Susan Merriam

Mapping Clear-air Turbulence


“Clear-air turbulence is so named because it comes literally out of the blue,” described technologist James Bridle in his book, New Dark Age. “It occurs when bodies of air moving at wildly different speeds meet: as the winds shear against each other, vortices and chaotic movements are produced.”

The relationship between air travel and clear air turbulence is an apt metaphor for the larger challenge that is climate change. While air travel continues to contribute to carbon dioxide and nitrogen oxide emissions, the increased levels of carbon dioxide in the atmosphere has led to increased levels of turbulence that passengers do not see coming and that inevitably slows down air travel.

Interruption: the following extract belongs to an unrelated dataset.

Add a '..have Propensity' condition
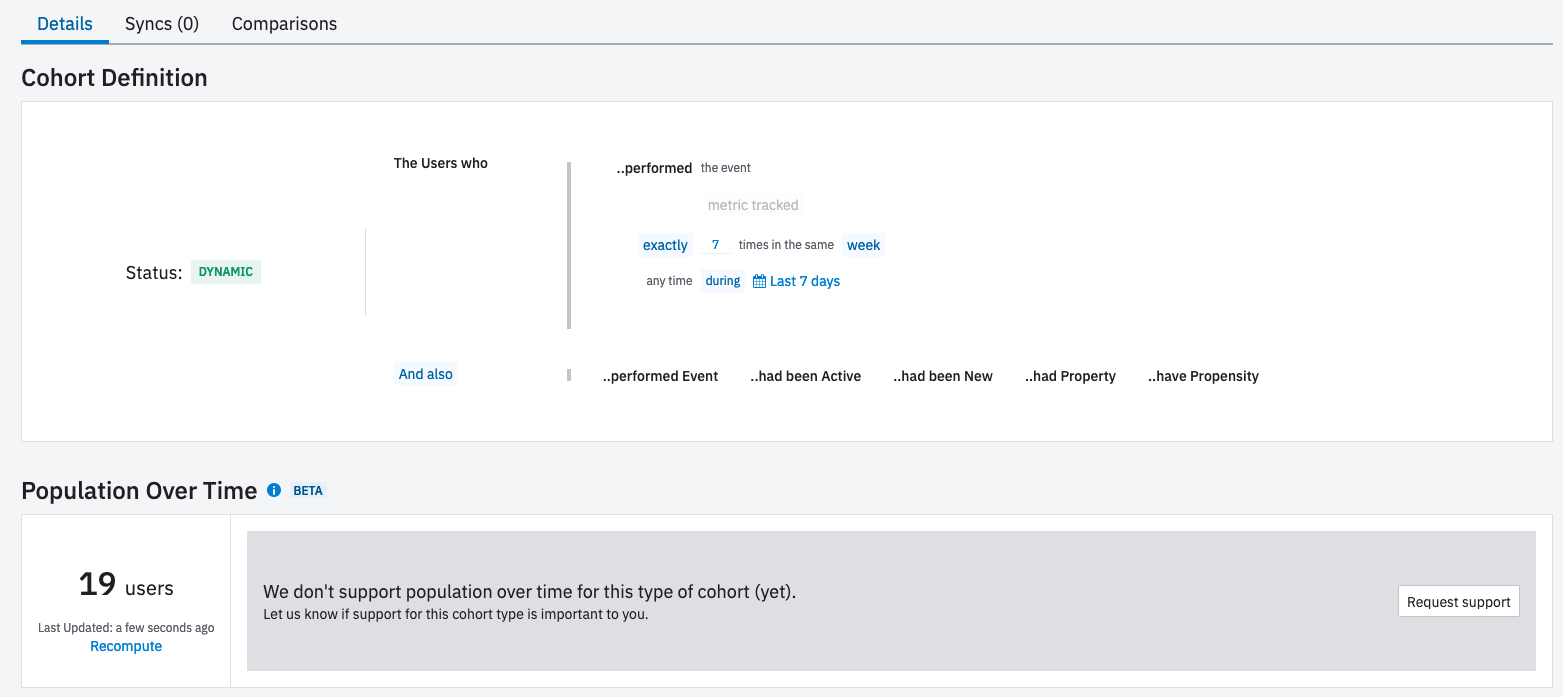Screen dimensions: 1563x697 tap(1203, 376)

Nearly a decade ago, scientists studying clear-air turbulence showed that in winter, the strength of turbulence and the frequency of “moderate-or-greater turbulence” increased significantly when the concentration of carbon dioxide was doubled. The scientists stated that their results “suggest that climate change will lead to bumpier transatlantic flights by the middle of this century.”

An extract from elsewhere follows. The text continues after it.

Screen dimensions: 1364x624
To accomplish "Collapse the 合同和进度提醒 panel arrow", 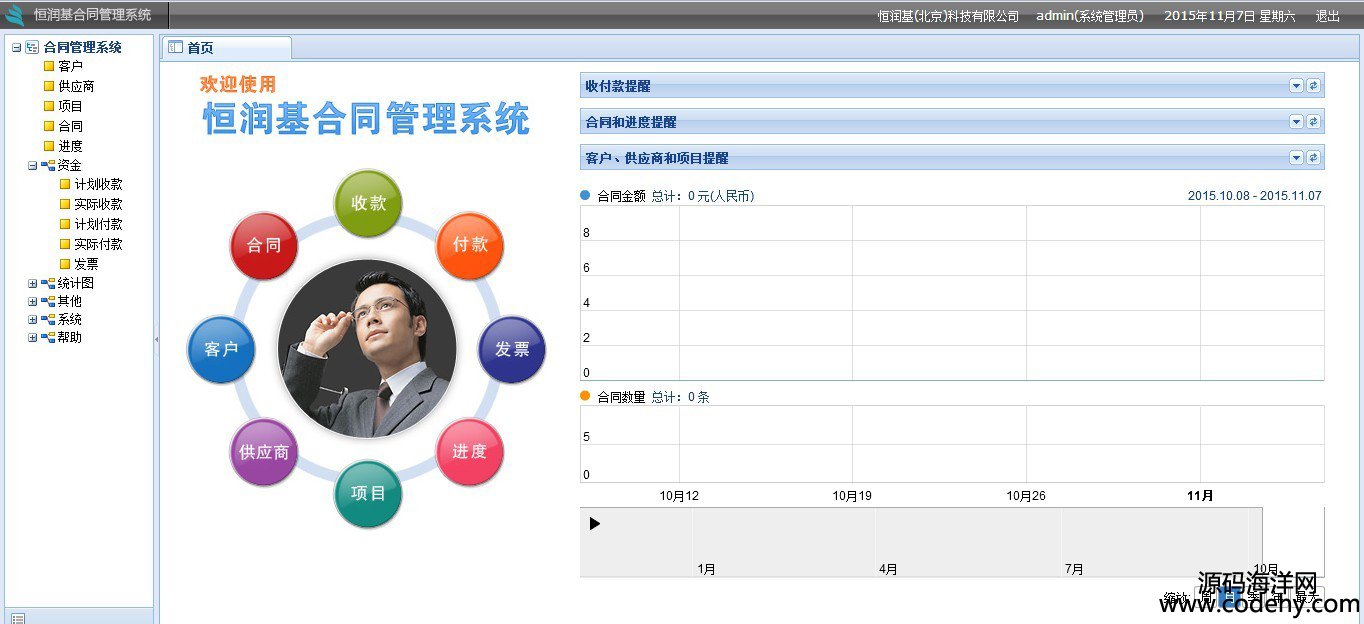I will coord(1296,122).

Get ready for a bumpy ride

Flight paths between airports compared to CO2 emissions by country


CO2 Emitting Countries

From smallest to largest

Clear-air turbulence or CAT occurs in patches above 15,000 feet and is generally around 2,000 feet deep, 20 miles wide and 50 miles long according to the National Weather Service. When pilots begin to encounter turbulence, they are recommended to slow down the aircraft and notify the crew and passengers to fasten seat belts. Since 2017, there have been at least eighteen significant flight accidents attributed to clear-air turbulence.

In the most dramatic example of CAT from the past, in 1997 a flight from Tokyo to Hawaii hit clear air turbulence and several passengers and crew members were injured and one passenger died as a result. According to the National Transportation Safety Board report, none of the severely injured parties were wearing a seatbelt.

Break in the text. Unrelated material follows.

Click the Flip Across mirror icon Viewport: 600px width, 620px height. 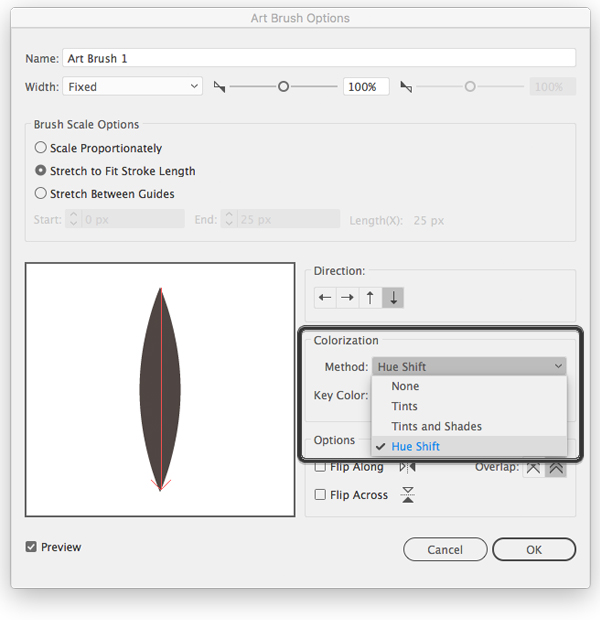(x=408, y=495)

According to the map above, the eastern part of China could see more clear-air turbulence on flights given the significant air traffic and the country's heavy CO2 emissions. Similarly, on the East Coast of the U.S. international flights from cities such as New York, Boston, and Atlanta could experience more clear-air turbulence.

While many countries emit far less C02 than others. There are still hotspots less reflected in the map above. NOAA measures CO2 emissions in the atmosphere across land masses and the oceans with their Carbon Tracker. The two maps below are measurements of average concentration of C02 in Western Africa in 2019.

Additionally, when compared with countries like China, U.S., and India, countries in Europe emit far less CO2, however there is significant air traffic and cumulatively could be a potential cause of clear-air turbulence.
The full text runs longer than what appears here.